Cherreads

Chapter 5 - Chapter 5 - Pelarian.

Pukul Satu Malam, Panti Asuhan Audrey

Udara dingin menusuk hingga ke tulang. Jam berdetak lambat di dinding ruang aktivitas yang kecil dan tua. Di atas sofa yang sudah mulai lusuh, Licht duduk diam, menatap nyala api yang mulai meredup di perapian. Hanya suara kayu yang sesekali berderak pelan, mengisi keheningan malam.

Namun sesuatu mengusik pikirannya.

Suara. Bukan dari luar, tapi dari dalam. Suara yang tidak jelas, seperti bisikan samar yang menusuk langsung ke dasar pikirannya.

Licht sontak bangkit, tubuhnya menegang, keringat dingin mengalir di pelipisnya. Ia memutar pandangan ke sekeliling ruangan. Sepi. Hanya perapian tua dan bau debu kayu yang terbakar.

"A-Apa tadi?" gumamnya, berusaha menenangkan detak jantungnya yang berpacu.

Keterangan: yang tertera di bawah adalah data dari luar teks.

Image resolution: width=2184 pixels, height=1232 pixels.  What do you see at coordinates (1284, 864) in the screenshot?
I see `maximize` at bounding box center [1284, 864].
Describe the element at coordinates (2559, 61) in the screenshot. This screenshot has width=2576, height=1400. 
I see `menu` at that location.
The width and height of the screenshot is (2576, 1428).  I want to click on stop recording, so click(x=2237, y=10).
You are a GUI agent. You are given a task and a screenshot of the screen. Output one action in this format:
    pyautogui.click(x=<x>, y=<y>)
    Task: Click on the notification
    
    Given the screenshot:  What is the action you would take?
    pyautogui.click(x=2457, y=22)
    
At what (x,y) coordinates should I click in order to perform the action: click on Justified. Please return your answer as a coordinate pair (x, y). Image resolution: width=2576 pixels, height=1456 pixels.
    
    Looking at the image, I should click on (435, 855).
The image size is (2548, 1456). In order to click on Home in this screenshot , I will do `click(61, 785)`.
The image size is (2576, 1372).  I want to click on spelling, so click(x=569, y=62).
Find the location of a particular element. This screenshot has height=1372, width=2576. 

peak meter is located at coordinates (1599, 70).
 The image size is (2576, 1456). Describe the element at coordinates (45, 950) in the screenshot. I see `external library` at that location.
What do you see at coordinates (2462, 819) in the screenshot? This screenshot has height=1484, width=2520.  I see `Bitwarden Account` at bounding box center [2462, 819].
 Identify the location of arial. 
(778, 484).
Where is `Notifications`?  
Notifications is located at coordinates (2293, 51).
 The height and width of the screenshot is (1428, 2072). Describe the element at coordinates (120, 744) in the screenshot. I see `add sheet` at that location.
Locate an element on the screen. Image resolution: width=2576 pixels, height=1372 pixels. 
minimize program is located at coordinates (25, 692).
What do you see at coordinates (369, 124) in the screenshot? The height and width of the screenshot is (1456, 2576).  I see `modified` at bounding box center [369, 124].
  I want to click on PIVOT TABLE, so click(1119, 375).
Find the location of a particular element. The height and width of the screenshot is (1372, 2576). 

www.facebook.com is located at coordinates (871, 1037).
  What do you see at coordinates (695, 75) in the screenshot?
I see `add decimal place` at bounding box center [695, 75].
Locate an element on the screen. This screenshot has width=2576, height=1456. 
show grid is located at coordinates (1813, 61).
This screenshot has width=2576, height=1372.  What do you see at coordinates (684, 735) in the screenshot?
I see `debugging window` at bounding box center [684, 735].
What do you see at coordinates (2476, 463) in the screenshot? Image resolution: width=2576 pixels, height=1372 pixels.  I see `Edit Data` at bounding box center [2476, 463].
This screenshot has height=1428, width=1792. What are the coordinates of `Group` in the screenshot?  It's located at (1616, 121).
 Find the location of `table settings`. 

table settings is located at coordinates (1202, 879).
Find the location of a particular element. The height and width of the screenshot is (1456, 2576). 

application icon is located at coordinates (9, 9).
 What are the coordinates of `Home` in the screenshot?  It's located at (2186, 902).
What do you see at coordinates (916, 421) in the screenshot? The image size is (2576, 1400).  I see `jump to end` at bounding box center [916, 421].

Ia menoleh ke arah dua pintu: kamar tidur laki-laki dan kamar wanita yang bersebelahan.

“Lisshie tidur di kamar Ibu Marie… dan Minea, dia sendiri,” pikir Licht lirih. Ia mengingat pesan Ibu Marie sebelumnya—agar Lisshie tidur bersamanya malam ini demi berjaga-jaga. Namun, Minea masih tertidur sendiri, di ruangannya yang terpisah.

Licht kembali duduk, menyandarkan tubuhnya pada sandaran sofa yang keras, memandangi langit-langit rumah yang penuh bercak dan retak usia. Ia menutupi wajahnya dengan satu tangan.

“Kael… kau di mana?”

Kael, adik laki-lakinya, belum juga kembali setelah perdebatan dengannya. Licht sempat berniat mencarinya, tapi rasa tenang yang samar dalam dirinya menahannya. "Kael itu keras kepala, tapi dia akan baik-baik saja," pikirnya.

Tok tok.

Suara ketukan pelan di pintu membuat Licht langsung tegak. Ia mendekat, menyingkap sedikit tirai kecil di samping pintu.

Di luar, dua sosok berdiri. Salah satunya berpakaian militer, berseragam gelap dengan senapan laras panjang tergantung di bahunya. Yang lainnya mengenakan jubah hitam khas gereja—pendeta.

Mata Licht membelalak.

“Pendeta Reihim...?” bisiknya kaget. Tubuhnya bergetar. Nafasnya mulai tercekat, seperti ada sesuatu yang menghimpit dadanya.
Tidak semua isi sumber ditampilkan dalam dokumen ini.